Haiti Opens Party Registration for 2026 Vote as Gangs Tighten Grip on Port-au-Prince

PÉTION-VILLE, Haiti — The line to enter Haiti’s electoral headquarters was short. The security perimeter was not.

On Monday, a handful of party operatives slipped past sandbags and soldiers carrying rifles to pick up paperwork at the Provisional Electoral Council’s office in this hillside suburb of Port-au-Prince. Outside, police in flak jackets scanned the street for threats in a capital rights groups say is largely under gang control.

Inside, Haiti took a bureaucratic step toward what is supposed to be its first national election in about a decade.

The Provisional Electoral Council, known by its French acronym CEP, has opened a 10-day window — from March 2 to March 12 — for political parties, groups and coalitions to formally register if they want to field candidates in general elections planned later this year. The process runs from 9 a.m. to 4 p.m. at CEP headquarters on Rue Stephen Archer in Pétion-Ville.

Under an electoral decree adopted Dec. 1, 2025, parties that fail to register in this short period risk being left off the ballot when Haitians are scheduled to vote for a president and a new parliament on Aug. 30, with runoffs on Dec. 6.

The move marks the most concrete sign yet that Haiti’s leaders intend to press ahead with elections after years of postponed polls and interim governments. It is also unfolding in a country where gangs control an estimated 85% to 90% of the capital and large parts of main access roads, where millions are displaced or trapped in their neighborhoods, and where an unelected prime minister governs under a foreign-backed transition pact.

“It's time to get out of the transition,” said Pierre Dieu-Donné Délice, a psychologist who leads a new party called Outils pour une autre Haïti — Tools for Another Haiti — as he left the CEP offices clutching registration documents. Haiti’s leaders, he said, “love transition because there’s no control. They can do whatever they want.”

Technical rules in a fragile state

The CEP says the registration drive is being carried out under Article 143 of the December electoral decree. Parties must submit notarized articles of incorporation, their statutes, an official act recognizing the party, and minutes of the most recent assembly naming their executive committee.

They are also required to provide a letter from the Ministry of Justice confirming administrative recognition, the party’s acronym and full-color emblem, a digital copy of the logo on a virus-free USB drive or CD, and a color copy of a valid national identity card for the party’s legal representative. If that representative does not appear in person, a notarized power of attorney is required.

Those details contrast sharply with the environment outside the CEP’s gates, where heavy weapons are as visible as party banners are scarce.

National elections have not been held since a disputed cycle in 2015 and 2016 that ended with the inauguration of businessman Jovenel Moïse as president in February 2017. Turnout in the decisive November 2016 presidential vote was about 21%, one of the lowest in the Western Hemisphere.

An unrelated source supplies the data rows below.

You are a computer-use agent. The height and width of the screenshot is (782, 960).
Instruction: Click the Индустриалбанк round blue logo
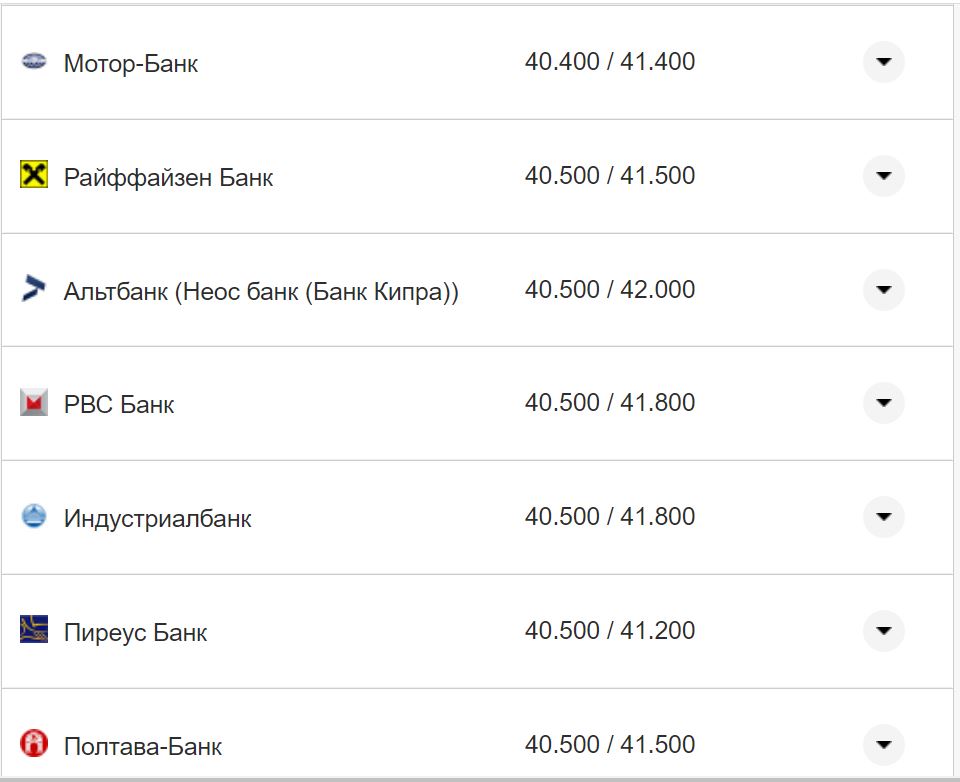click(x=34, y=517)
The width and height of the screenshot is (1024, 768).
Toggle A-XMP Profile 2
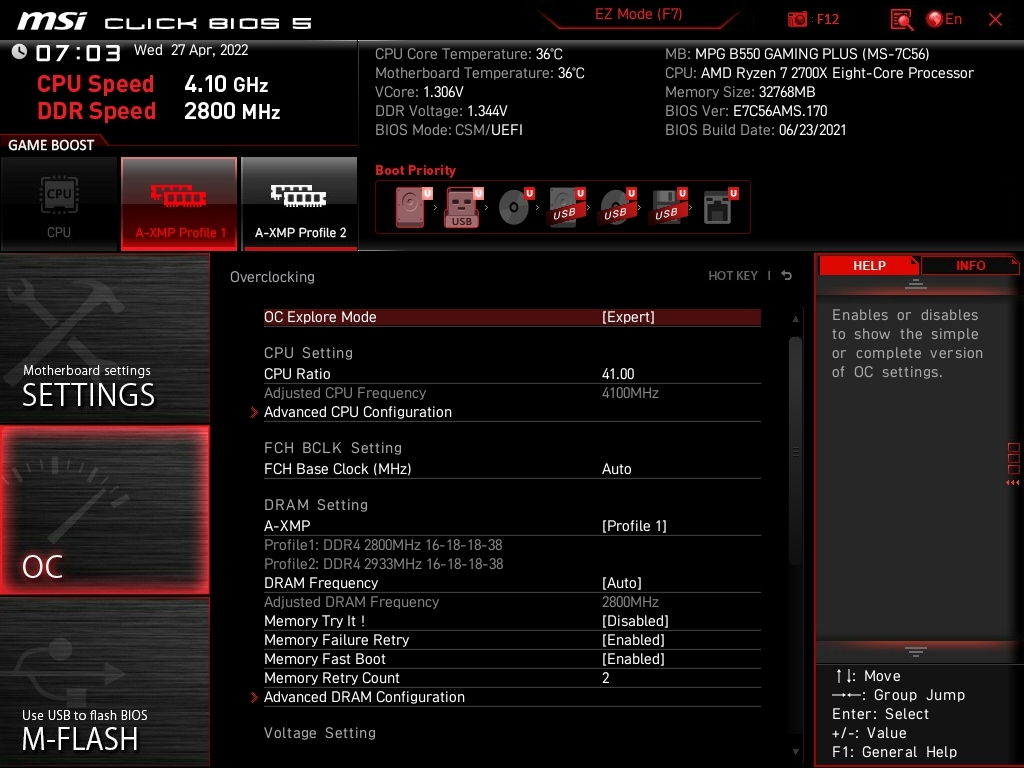click(x=300, y=204)
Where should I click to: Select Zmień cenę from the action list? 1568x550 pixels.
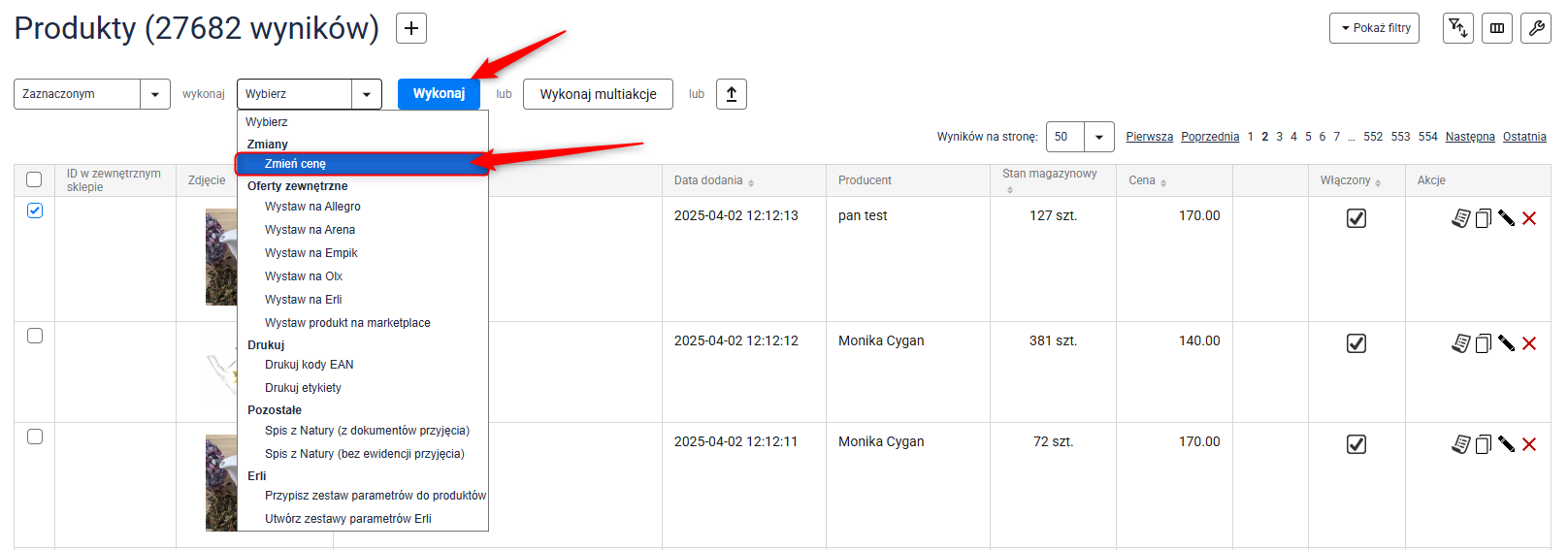295,164
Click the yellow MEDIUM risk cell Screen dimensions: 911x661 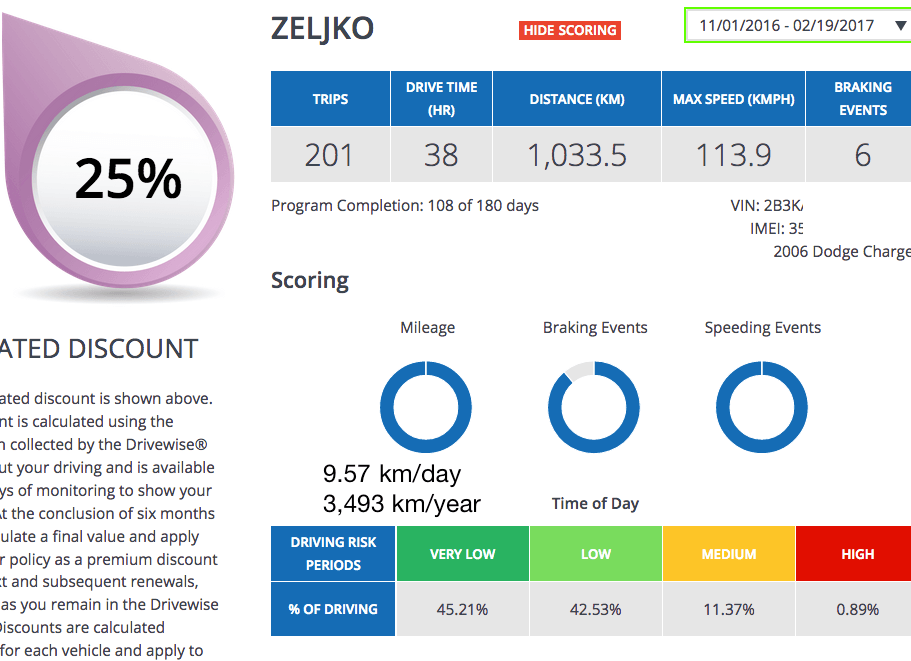(728, 554)
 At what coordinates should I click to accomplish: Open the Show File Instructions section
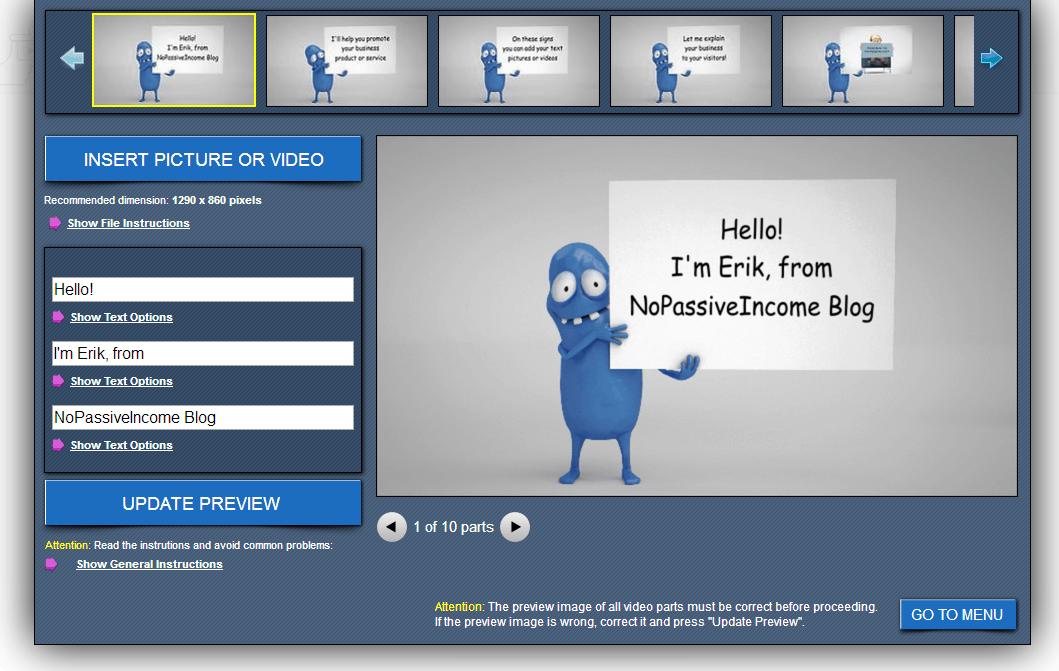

Since then, Haiti’s political institutions have steadily unraveled. Legislative elections that were due in 2019 never took place. In January 2020, Moïse allowed the terms of most lawmakers to expire and began ruling by decree, a move many Haitian legal experts called unconstitutional. Municipal councils across the country continued to operate on expired mandates as local elections were also postponed.

On July 7, 2021, Moïse was assassinated at his private residence in Port-au-Prince by a commando that included former Colombian soldiers. Multiple investigations have stalled. An appeals court last year ordered a fresh probe and asked foreign governments for assistance, while several suspects remain in custody. The killing deepened Haiti’s constitutional crisis and left the country without an elected president.

Transitions on top of transitions

After the assassination, a power struggle in the executive branch ended with neurosurgeon Ariel Henry becoming prime minister with strong backing from the United States and other members of the so-called Core Group of foreign partners. Henry repeatedly promised to organize elections but never did, arguing that the security situation made voting impossible.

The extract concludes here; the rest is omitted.